**WHAT TO WORK ON**
Count every line of these entries that holds the word "computer", and reply with the number only.
= = = =
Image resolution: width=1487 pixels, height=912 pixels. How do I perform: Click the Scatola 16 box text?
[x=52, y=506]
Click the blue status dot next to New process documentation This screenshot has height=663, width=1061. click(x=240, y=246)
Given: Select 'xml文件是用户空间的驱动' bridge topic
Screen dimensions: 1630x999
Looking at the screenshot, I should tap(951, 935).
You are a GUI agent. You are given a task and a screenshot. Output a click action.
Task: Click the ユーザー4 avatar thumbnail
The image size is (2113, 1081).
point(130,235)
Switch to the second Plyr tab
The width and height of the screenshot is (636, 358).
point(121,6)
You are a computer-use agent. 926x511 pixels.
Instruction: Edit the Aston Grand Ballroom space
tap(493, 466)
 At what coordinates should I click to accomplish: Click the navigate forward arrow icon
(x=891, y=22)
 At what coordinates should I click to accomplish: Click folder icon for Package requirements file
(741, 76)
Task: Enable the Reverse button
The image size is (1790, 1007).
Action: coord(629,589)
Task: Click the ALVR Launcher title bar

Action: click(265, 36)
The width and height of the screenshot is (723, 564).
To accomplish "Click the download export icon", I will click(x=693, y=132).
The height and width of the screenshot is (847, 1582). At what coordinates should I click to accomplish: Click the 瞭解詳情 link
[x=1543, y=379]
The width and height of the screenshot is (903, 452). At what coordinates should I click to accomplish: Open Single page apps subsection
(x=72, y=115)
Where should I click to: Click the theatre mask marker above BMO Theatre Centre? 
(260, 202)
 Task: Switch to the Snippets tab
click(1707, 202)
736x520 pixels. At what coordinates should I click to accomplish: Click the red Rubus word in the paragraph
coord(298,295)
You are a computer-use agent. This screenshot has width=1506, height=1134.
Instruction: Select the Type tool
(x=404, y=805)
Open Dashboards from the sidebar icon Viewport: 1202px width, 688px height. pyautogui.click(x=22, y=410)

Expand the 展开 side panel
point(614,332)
= = = =
**TASK RESULT**
2